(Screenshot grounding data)
■ ■ ■ ■ ■

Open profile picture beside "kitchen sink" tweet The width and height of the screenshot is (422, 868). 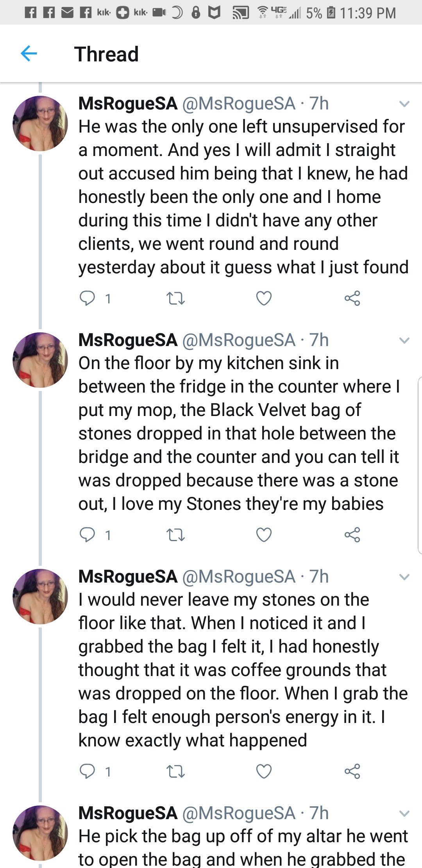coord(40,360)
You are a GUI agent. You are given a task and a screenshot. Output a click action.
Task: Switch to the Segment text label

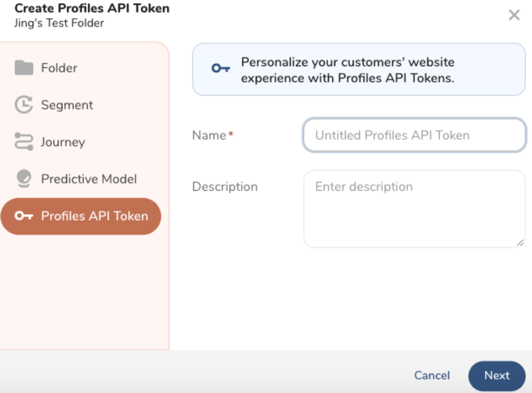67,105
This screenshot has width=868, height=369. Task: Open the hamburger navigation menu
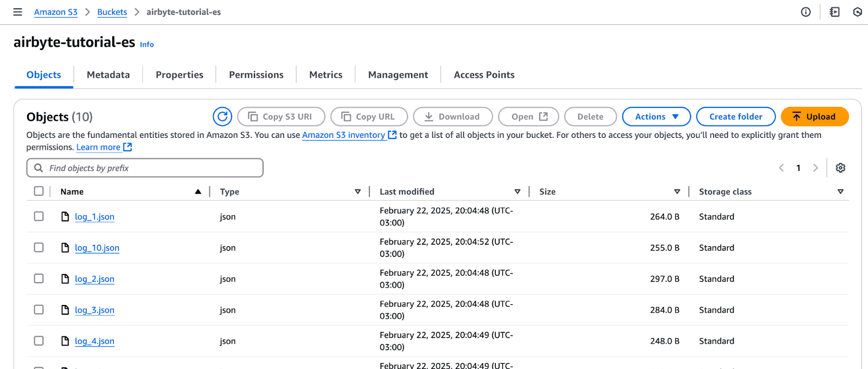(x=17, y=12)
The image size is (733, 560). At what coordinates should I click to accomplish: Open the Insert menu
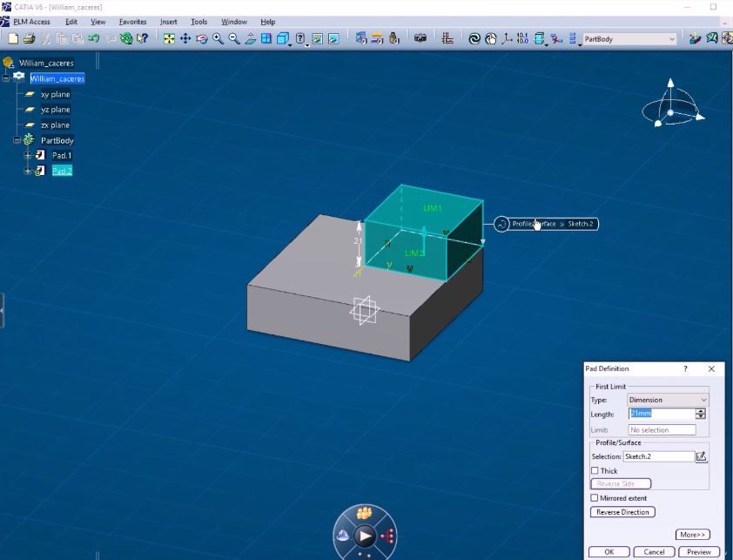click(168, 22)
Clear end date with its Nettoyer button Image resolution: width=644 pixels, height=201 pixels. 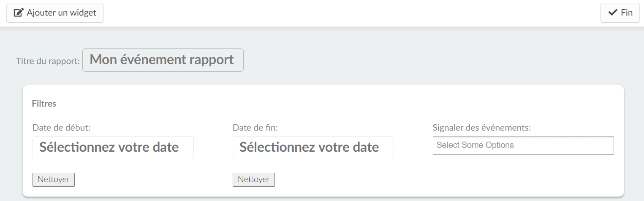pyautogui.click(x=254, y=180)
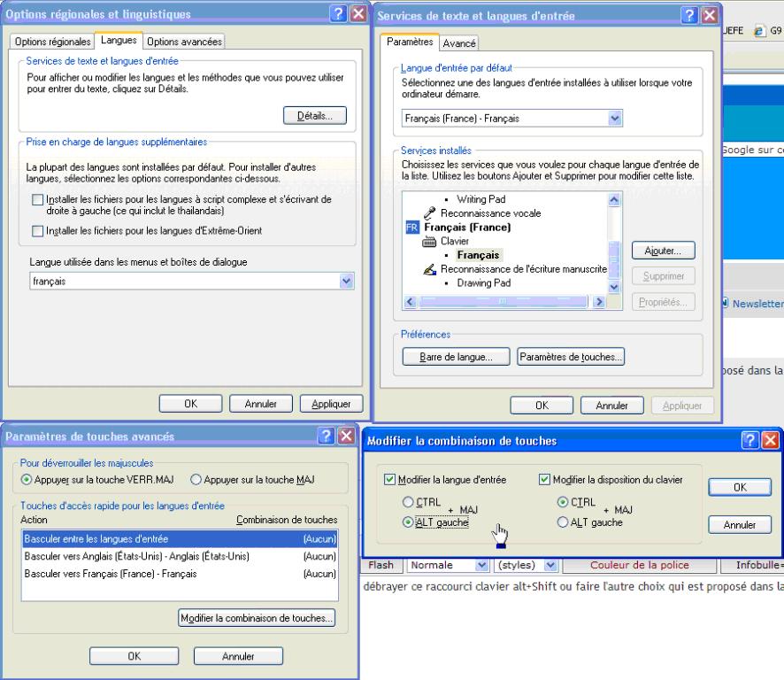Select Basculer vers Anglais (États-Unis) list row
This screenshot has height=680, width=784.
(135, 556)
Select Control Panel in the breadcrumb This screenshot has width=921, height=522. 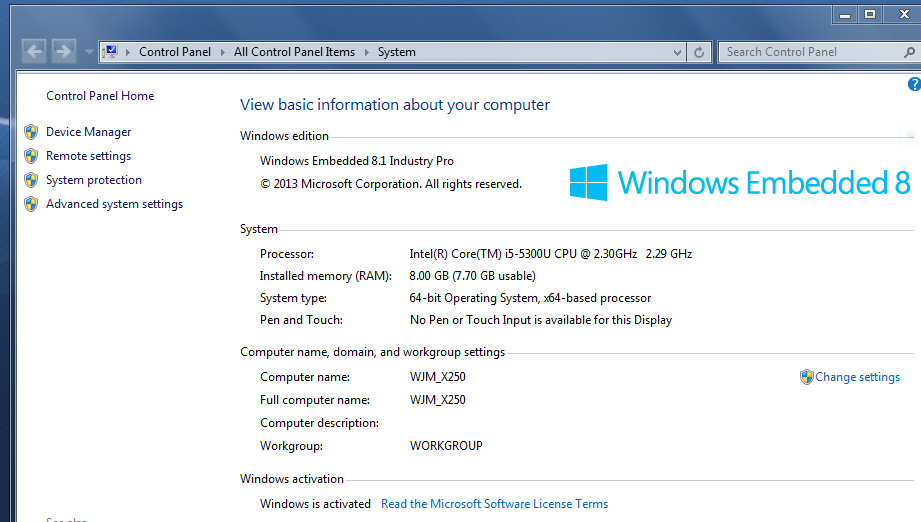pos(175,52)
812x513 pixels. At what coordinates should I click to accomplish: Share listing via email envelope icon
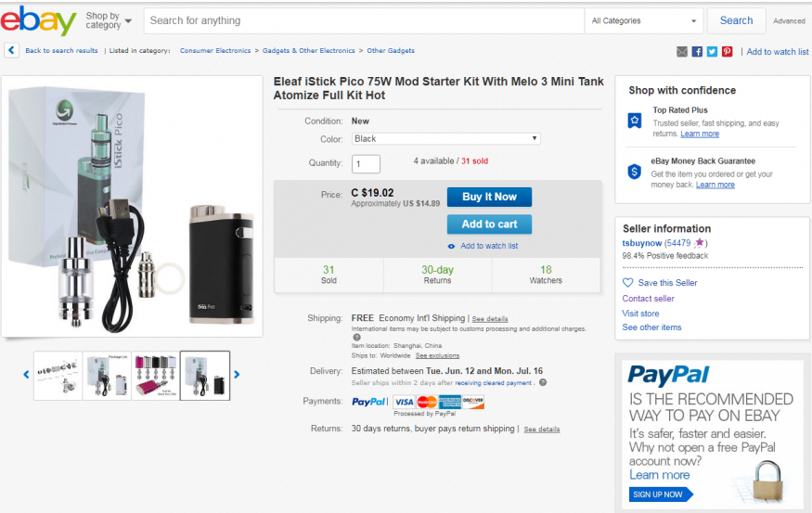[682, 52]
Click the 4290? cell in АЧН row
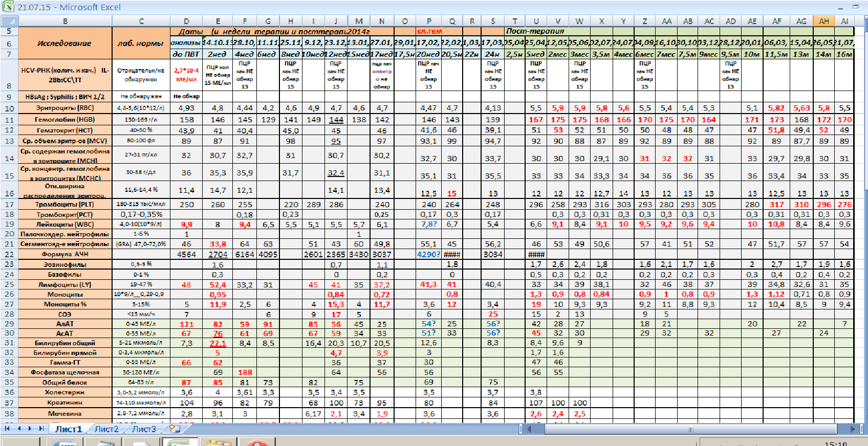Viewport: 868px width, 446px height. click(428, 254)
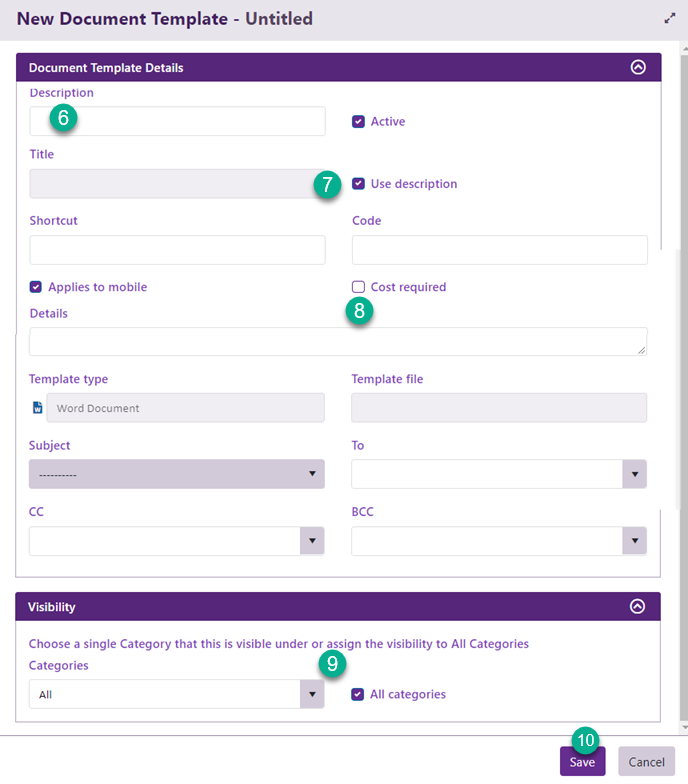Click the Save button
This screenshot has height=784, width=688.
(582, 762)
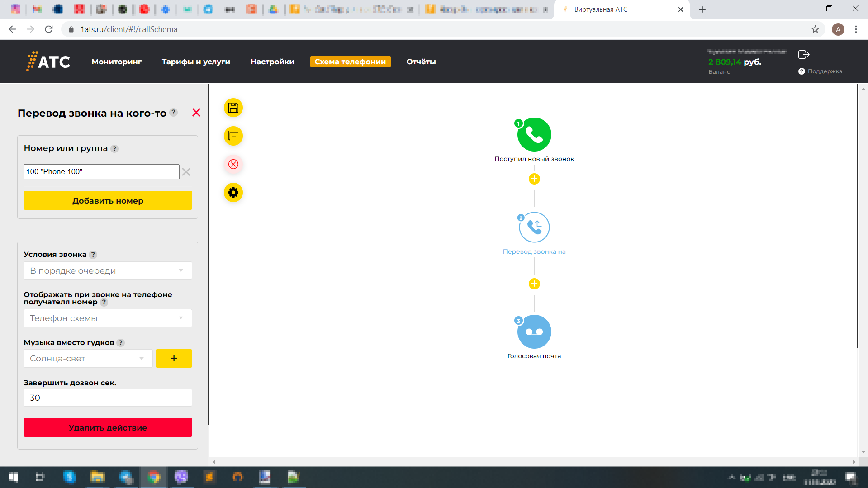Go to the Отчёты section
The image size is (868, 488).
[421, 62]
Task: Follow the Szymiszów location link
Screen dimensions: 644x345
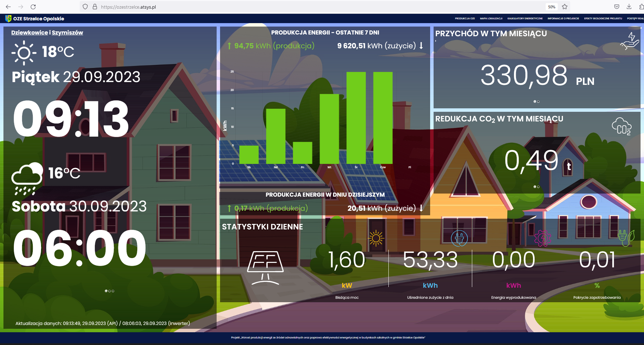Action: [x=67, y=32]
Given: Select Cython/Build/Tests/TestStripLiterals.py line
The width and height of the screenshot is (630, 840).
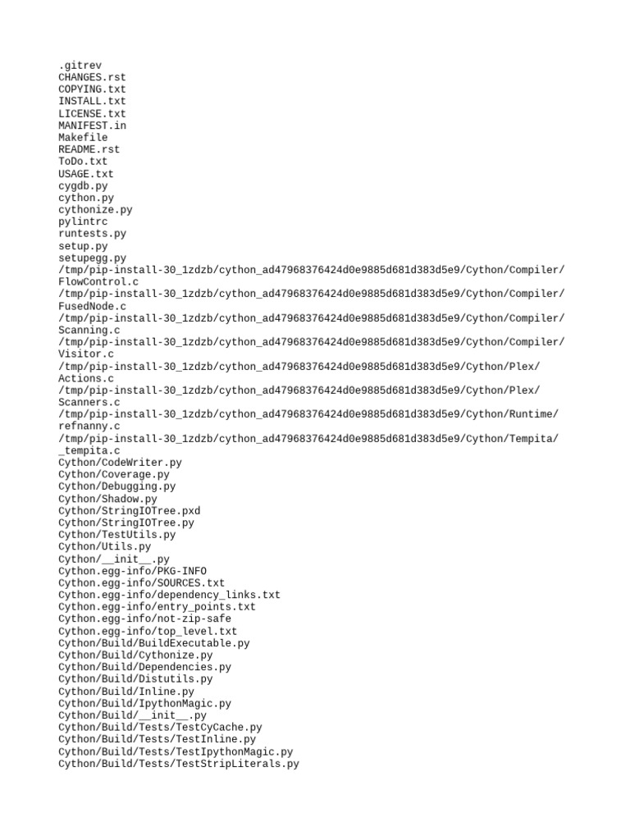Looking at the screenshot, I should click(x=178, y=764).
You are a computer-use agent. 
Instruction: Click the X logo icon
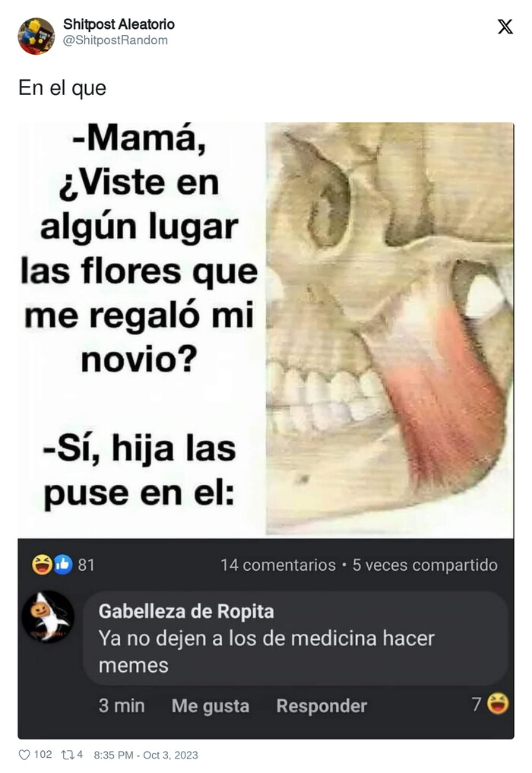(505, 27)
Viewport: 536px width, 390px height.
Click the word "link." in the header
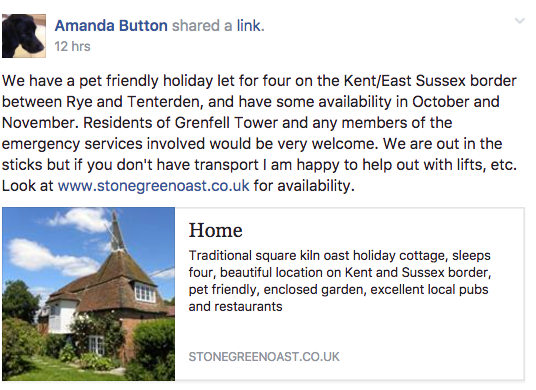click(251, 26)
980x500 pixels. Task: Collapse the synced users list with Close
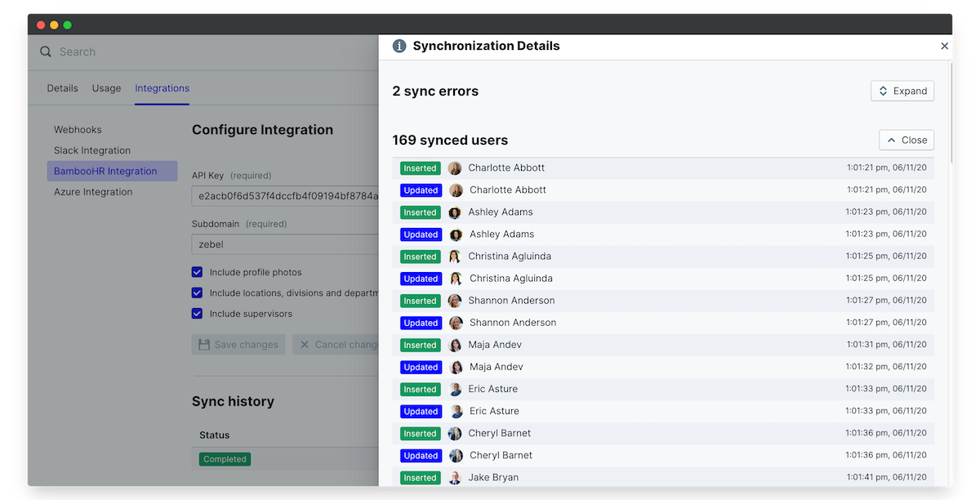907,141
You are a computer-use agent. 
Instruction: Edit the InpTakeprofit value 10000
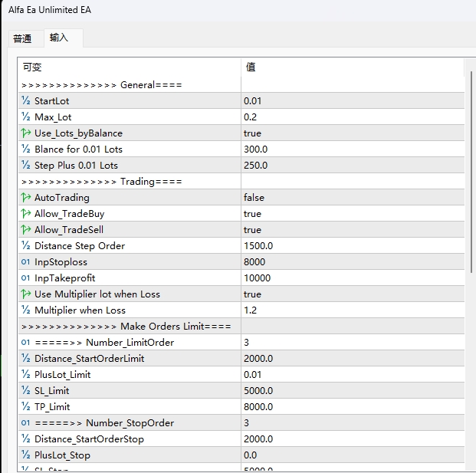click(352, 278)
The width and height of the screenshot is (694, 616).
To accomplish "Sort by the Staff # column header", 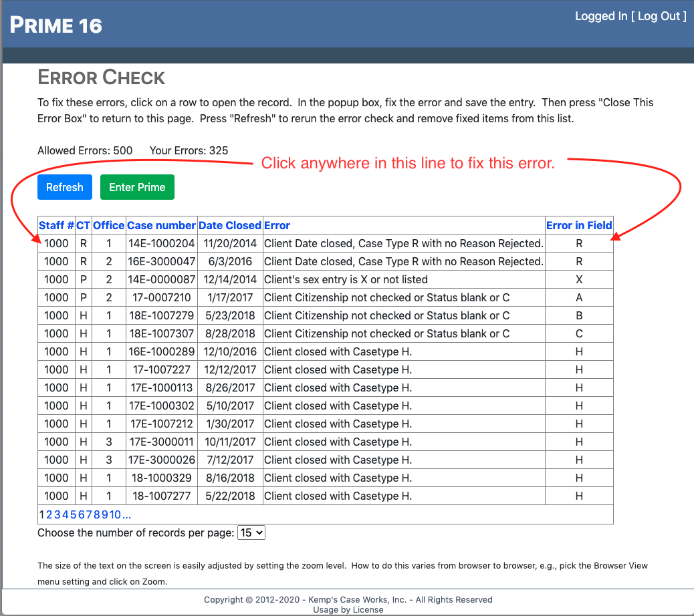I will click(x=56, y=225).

■ ■ ■ ■ ■

◆ WHAT YOU NEED TO DO ◆
Only the lines above from the one with "Given: Select Cython/Build/Tests/TestStripLiterals.py" to the one with "Viewport: 536px width, 390px height." should be printed, both included and exactly as written; no picture belongs in the copy.

◆ ANSWER TO THIS EXERCISE ◆
Given: Select Cython/Build/Tests/TestStripLiterals.py line
The width and height of the screenshot is (630, 840).
Looking at the screenshot, I should click(x=178, y=764).
You are a computer-use agent. 
Instruction: Click the X logo icon
(505, 27)
Viewport: 536px width, 390px height.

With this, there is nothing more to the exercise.